↓↓↓

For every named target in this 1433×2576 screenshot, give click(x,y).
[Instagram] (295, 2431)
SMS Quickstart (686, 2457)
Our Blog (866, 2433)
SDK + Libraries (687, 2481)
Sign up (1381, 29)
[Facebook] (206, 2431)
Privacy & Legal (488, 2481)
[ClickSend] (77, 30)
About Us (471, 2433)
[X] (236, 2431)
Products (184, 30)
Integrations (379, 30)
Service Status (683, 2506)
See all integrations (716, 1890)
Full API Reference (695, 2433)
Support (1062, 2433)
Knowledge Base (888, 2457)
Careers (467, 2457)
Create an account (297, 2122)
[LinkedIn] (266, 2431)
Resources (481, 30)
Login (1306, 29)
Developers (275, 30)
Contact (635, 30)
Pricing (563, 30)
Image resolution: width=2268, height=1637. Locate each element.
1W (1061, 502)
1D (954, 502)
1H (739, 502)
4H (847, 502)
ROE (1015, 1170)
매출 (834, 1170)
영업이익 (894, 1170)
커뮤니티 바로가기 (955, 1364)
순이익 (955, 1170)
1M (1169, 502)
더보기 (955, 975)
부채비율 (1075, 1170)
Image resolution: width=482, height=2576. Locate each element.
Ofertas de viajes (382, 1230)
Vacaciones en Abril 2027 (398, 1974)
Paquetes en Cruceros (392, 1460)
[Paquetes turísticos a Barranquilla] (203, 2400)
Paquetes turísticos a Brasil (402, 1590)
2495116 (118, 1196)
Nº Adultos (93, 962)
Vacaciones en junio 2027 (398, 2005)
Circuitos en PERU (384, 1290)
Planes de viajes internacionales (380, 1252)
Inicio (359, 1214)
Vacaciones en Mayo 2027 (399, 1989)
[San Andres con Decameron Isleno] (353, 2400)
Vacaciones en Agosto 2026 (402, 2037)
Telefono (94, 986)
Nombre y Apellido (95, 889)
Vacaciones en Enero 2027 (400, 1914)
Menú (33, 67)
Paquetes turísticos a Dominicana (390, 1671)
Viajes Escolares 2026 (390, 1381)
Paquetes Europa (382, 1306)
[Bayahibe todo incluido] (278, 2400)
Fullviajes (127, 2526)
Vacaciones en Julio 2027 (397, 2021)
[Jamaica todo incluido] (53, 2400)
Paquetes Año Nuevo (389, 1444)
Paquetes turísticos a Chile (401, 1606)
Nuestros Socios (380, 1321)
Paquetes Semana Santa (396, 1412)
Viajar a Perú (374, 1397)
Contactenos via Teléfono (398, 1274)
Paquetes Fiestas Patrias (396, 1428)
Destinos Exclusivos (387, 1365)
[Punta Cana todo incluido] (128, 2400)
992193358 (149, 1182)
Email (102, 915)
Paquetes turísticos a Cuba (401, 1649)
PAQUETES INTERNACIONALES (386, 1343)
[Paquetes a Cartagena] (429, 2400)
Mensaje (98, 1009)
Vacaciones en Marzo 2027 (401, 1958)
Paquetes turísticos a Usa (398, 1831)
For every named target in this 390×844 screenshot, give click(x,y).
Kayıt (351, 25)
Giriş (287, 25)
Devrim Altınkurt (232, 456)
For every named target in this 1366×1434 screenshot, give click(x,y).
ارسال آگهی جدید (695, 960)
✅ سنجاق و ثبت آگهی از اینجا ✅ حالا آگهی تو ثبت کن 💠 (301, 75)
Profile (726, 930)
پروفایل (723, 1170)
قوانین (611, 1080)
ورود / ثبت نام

↑↑↑

Retype word for word everything in the listing above from the line that holds "Destinos Exclusivos (387, 1365)" down to the line that holds "Kayıt (351, 25)". Keep both end lines and leave out the rest.

Destinos Exclusivos (387, 1365)
[Punta Cana todo incluido] (128, 2400)
992193358 (149, 1182)
Email (102, 915)
Paquetes turísticos a Cuba (401, 1649)
PAQUETES INTERNACIONALES (386, 1343)
[Paquetes a Cartagena] (429, 2400)
Mensaje (98, 1009)
Vacaciones en Marzo 2027 (401, 1958)
Paquetes turísticos a Usa (398, 1831)
For every named target in this 390×844 screenshot, give click(x,y).
Kayıt (351, 25)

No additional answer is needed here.